Entries taken from a collection:
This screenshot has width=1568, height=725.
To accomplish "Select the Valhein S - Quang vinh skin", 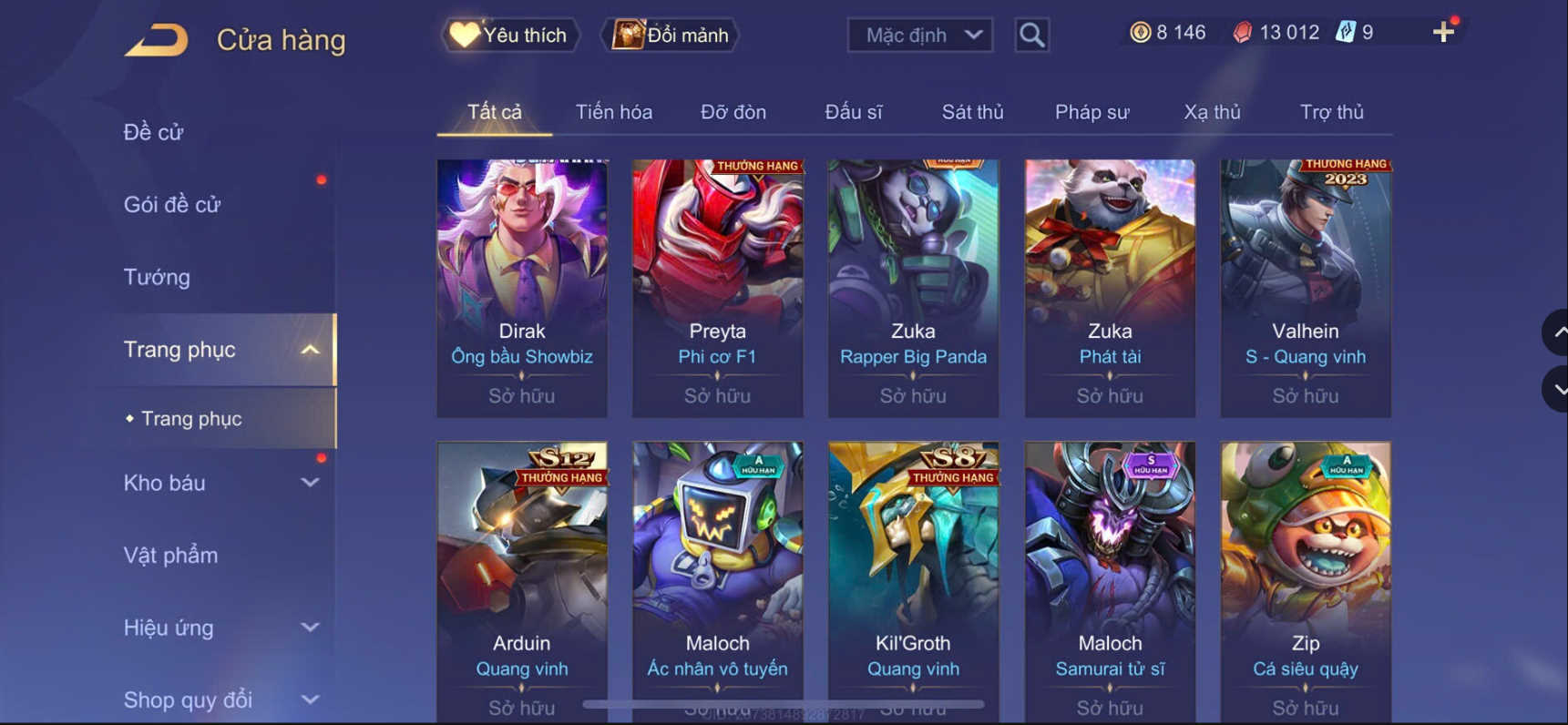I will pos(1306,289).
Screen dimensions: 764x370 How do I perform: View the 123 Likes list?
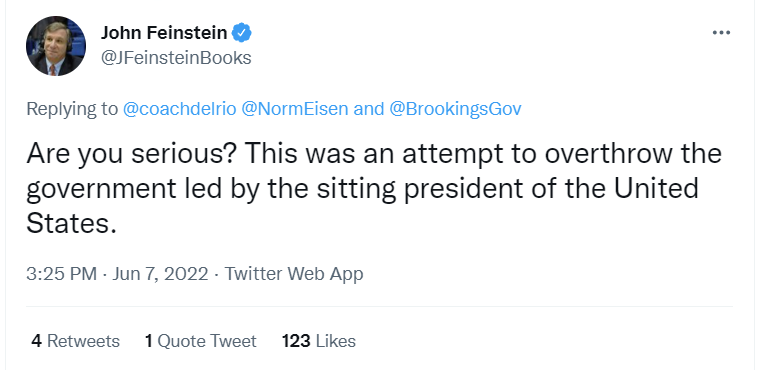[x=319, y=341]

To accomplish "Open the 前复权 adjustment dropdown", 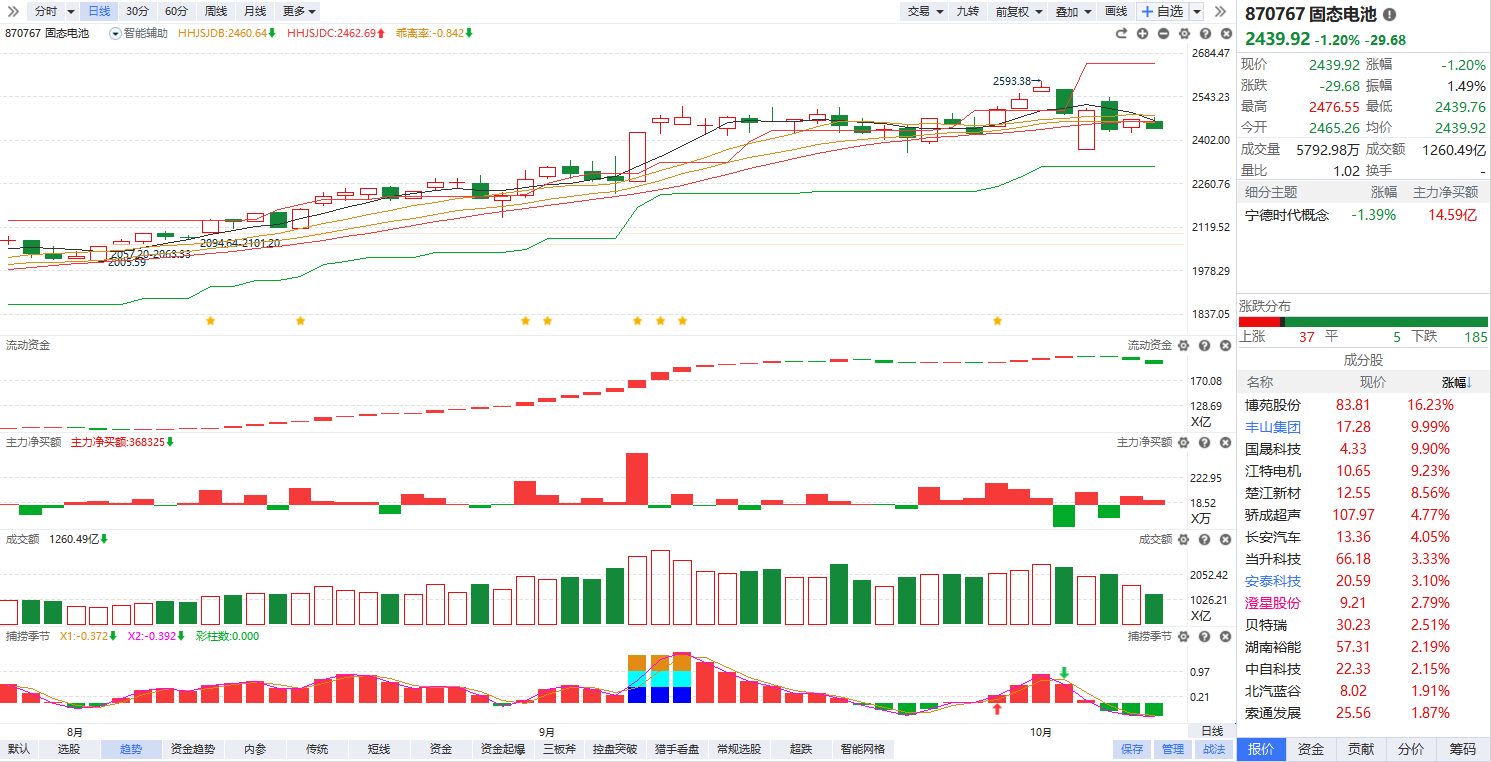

* **Problem description**
Nothing but the lines from the one holding "Screen dimensions: 764x370" through the final line of the entries should be retyped, exactly as they stand and without pictures.

* **Exercise response**
Screen dimensions: 764x370 How do I perform: View the 123 Likes list?
[x=319, y=341]

To accomplish "Open the 前复权 adjustment dropdown", 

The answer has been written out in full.